Ejercicios por hacer:
A) En el texto sobre el Museo Diocesano de Barbastro-Monzón, ¿de dónde llegaron las nuevas obras?
B) Cambia "huecos" por "espacios vacíos" y vuelve a escribir la parte del texto sobre el Museo Diocesano de Barbastro-Monzón que empieza con las palabras "Ahora el museo" y termina con "ubica el museo.".
C) Sigue escribiendo el texto sobre el Museo Diocesano de Barbastro-Monzón a partir de su última frase.

Fuente:
—————

Con esta expresión me estoy refiriendo a la nueva colección de obras de arte religioso que desde el día 21 de diciembre se puede contemplar en el Museo Diocesano de Barbastro- Monzón. Nueva colección que se ha formado al añadir a las obras existentes, las nuevas obras que llegaron de Lérida en el pasado mes de marzo y que ya se han incorporado a la exposición permanente.
Y quisiera hablar de ellas, no desde el punto de vista técnico, histórico o jurídico, que es lo que se viene haciendo estos días; quiero hacerlo desde el punto de vista emocional, desde el sentimiento, desde el afecto.
Ahora el museo está más completo. Ya no hay huecos, ya no hay fotos de las obras. Ahora están ellas, las originales, las verdaderas. Son aquellas obras en las que se pensó cuando se construyó el nuevo edificio en el que se ubica el museo.

—————

Material dado:
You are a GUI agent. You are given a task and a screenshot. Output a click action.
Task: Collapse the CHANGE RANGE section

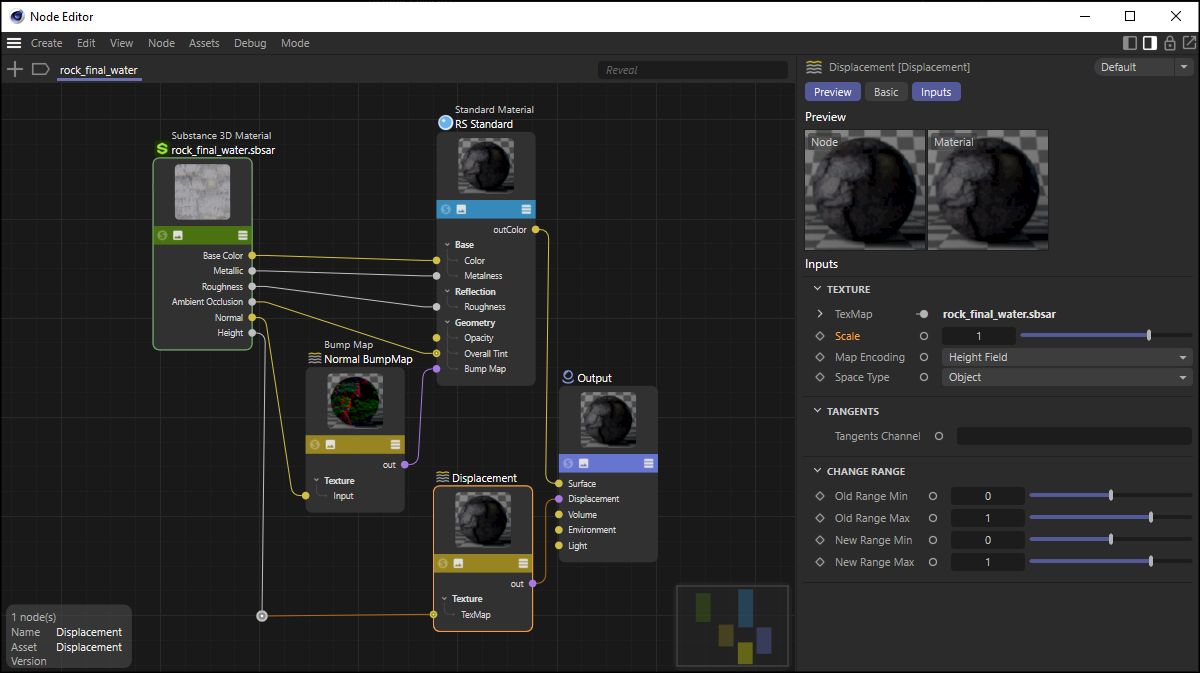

—————

Resultados:
A) De Lérida.

B)
Ahora el museo está más completo. Ya no hay espacios vacíos, ya no hay fotos de las obras. Ahora están ellas, las originales, las verdaderas. Son aquellas obras en las que se pensó cuando se construyó el nuevo edificio en el que se ubica el museo.

C)
Y el poderlas contemplar al natural, de cerca, con pausa, casi con familiaridad porque de tanto hablar de ellas ya pareciera que las conocíamos desde siempre; como si formaran parte de nuestras vidas, nos produce una gran emoción. Y, por supuesto una gran satisfacción. La satisfacción de haber logrado lo que durante años pareciera que no se iba a conseguir. Y que al final llega y casi parece una sorpresa porque considerábamos una utopía que pudiera ocurrir. Porque las utopías, que se definen como algo que es muy improbable que suceda o que en el momento de su formulación es irrealizable, a veces se realizan, y se cumplen, como ha ocurrido en este caso.
Desde este momento, el Museo Diocesano de Barbastro-Monzón se va a convertir en un referente de arte religioso y en un foco de atracción de visitantes porque va a albergar una colección muy interesante desde el punto de vista artístico, al incrementar la ya existente con obras muy relevantes en períodos como el románico y sobre todo en pintura gótica y textiles.
Ahora ya se exponen los frontales de Buera y de Tresserra, obras punteras que completan el período románico.
Pero sobre todo, me parece excelente el conjunto de obras de los siglos XIV y XV, de pintura y escultura gótica, por su calidad y cantidad, con obras tan relevantes como la talla la Virgen de Zaidín, San Blas de Algayón, San Martín de Lascuarre, o San Juan de Zaidín que junto con otras, también interesantes, como las procedentes de Tamarite, ocupan tres salas.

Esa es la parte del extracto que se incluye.